When we landed, I was actually tempted to kiss the tarmac.
Norman picked us up at the airport and we began our trip through the countryside. This is a sidebar, but MAN are their cars small. As we navigated the windy roads, up and down, left and right, the jet-lag started to catch up with me. As I drifted off to sleep, I heard Norman telling stories about the political uprising in Northern Ireland.
“Many people have lost their lives…such horrible warfare…”
I struggled to see the green hillside through my heavy eyelids as he continued.
“It is just such a struggle…such devastation…”
I met his eyes in the rear-view mirror and suddenly, a question I hadn’t really even composed in my mind escaped my mouth.
“Norman, how is the grass so green here?” It came out sounding like a I was a third grader in science class, but God used it to teach me a life-long lesson.
“Oh, that’s easy, love. We get a lot of rain here!” Everyone smiled and I finally closed my eyes.
The following day, our children got so sick that we had to call a doctor to the hotel room. He was about 70 years old, and came complete with a black leather bag full of medical gear from the middle ages, bifocals, and the thickest, most gorgeous accent you have ever heard. He gave us some “tablets” for what were now near 105 degree fevers, and he left while we discussed the fact that we had fallen into a lost episode of “Little House on the Prairie.” We all thanked God as their fevers broke a few hours later, and we settled into sleep, all huddled in the same bed, looped around each other like threads in a quilt.
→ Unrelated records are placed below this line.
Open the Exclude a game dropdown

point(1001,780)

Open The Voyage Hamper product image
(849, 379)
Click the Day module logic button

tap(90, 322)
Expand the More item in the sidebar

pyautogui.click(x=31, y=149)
In the middle of the night, I heard the voice of God.
It was one of the very few times that I felt like He was audibly speaking to me. I sat up straight in my bed.
Thoughts rushed through my mind like a slideshow at a speed I could not control. I was reminded of the pilot’s voice, the thermometer that read in celsius, the storm clouds, the political wars…all of it, like a movie, and then just a few words.
“It takes a lot of rain to make grass this green.”
I started crying like a child. In a foreign country, in the middle of the night, in the midst of facing my greatest fears, God taught me a lesson about life that has (I promised to tell you!) inspired the name of this blog.
In the span of a few minutes, I committed to God that I would stop praying for sunshine and start welcoming whatever made the soil rich.
And so, a year later, here I sit. Many of you have asked how I am so strong. The answer is that I am not strong, but my God is, and He is in battle for me. My end of the deal is held up by praising the One who has chosen me to walk this. And I do.
As for my little Prophetess, Abby? Her words drifted back to me as I cried that night, and they bring tears to me now.
He will show you a rainbow.
It occurred to me that He had chosen this metaphor before, long ago, with a man named Noah, and He has, for generations, made good on that promise.
As I recall, Noah wasn’t afraid of a little rain either…
Please praise Him with me in this moment. Praise Him for being the same God who inspired Noah to hope and to build. Praise Him for loving us enough to grow a garden with our lives, no matter how much it hurts.